Damien POV
(If you want to set the mood listen to "When you're gone" by Avril Lavigne during this chapter.)
She keeps ignoring us no matter what we do, and we need to know what she's doing! We can't even get to her through her assistant. If our plan is going to work, we need to know how much she knows about our world and how she got in and out quickly without getting caught.
The police were there just ten minutes after we saw her in there, and she was gone a few minutes before they showed up. The entire coup was well planned and nothing you can throw together in an afternoon, which means she must have had help.
Wendy does not know how our world works appropriately, she does not know the rules and risks she takes when she asks others for help. I'm pissed! How can she put not only herself but also our children in danger just because she wants to get her revenge?
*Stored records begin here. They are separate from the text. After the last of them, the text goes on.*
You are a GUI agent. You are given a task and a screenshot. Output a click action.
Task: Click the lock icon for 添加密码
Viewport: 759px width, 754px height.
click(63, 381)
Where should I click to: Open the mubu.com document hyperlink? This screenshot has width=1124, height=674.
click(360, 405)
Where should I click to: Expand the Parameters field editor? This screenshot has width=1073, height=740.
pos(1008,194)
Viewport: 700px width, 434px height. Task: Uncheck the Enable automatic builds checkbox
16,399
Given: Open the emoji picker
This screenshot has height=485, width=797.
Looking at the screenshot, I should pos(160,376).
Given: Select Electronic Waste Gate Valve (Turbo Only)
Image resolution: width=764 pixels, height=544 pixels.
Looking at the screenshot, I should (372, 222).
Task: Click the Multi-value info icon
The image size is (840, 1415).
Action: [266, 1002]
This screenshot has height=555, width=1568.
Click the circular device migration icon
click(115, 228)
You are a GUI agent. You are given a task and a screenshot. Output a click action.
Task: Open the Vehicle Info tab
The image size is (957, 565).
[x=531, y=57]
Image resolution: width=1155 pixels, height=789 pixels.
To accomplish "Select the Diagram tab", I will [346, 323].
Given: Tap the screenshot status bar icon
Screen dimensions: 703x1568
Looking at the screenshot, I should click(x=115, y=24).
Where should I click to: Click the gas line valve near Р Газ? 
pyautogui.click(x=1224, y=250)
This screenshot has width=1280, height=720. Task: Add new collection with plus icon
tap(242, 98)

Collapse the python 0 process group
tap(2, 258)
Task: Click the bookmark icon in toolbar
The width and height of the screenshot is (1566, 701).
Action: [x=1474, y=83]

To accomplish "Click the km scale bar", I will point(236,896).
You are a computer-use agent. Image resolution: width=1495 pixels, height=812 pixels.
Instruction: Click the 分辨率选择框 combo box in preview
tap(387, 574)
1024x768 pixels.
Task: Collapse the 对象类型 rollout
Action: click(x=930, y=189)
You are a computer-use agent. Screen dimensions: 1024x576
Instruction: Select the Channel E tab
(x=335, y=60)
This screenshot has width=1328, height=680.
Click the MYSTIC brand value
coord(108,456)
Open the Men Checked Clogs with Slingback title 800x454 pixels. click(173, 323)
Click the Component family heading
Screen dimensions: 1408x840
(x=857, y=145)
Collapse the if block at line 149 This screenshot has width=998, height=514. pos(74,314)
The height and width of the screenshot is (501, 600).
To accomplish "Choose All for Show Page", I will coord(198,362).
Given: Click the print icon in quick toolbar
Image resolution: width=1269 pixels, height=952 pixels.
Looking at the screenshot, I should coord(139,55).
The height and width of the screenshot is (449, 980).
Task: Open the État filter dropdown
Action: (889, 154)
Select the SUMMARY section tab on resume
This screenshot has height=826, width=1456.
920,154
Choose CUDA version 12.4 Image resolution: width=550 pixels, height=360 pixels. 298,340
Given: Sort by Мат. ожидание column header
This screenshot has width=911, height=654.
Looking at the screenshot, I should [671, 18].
There are other ways, damn it!
"Stop sulking!" Brody says annoyingly and looks at me. "You are not angry for what she did, but because she did not come to you for help. That's what stings, and you can't deny it."
Of course, he is right, but it is nothing I intend to admit neither to myself nor, above all, to them. It's my job to defend Wendy! After everything I have drawn her into and subjected her to, I feel guilty. Is that what drives me to protect her? No, it's because I love her.
Unfortunately, she doesn't realize how right we are for each other and how much I love her. It's not her fault, though. I haven't directly spent all my waking time convincing her or showing her how much I love her. Instead, I've taken the cowardly way out and hoped for the best.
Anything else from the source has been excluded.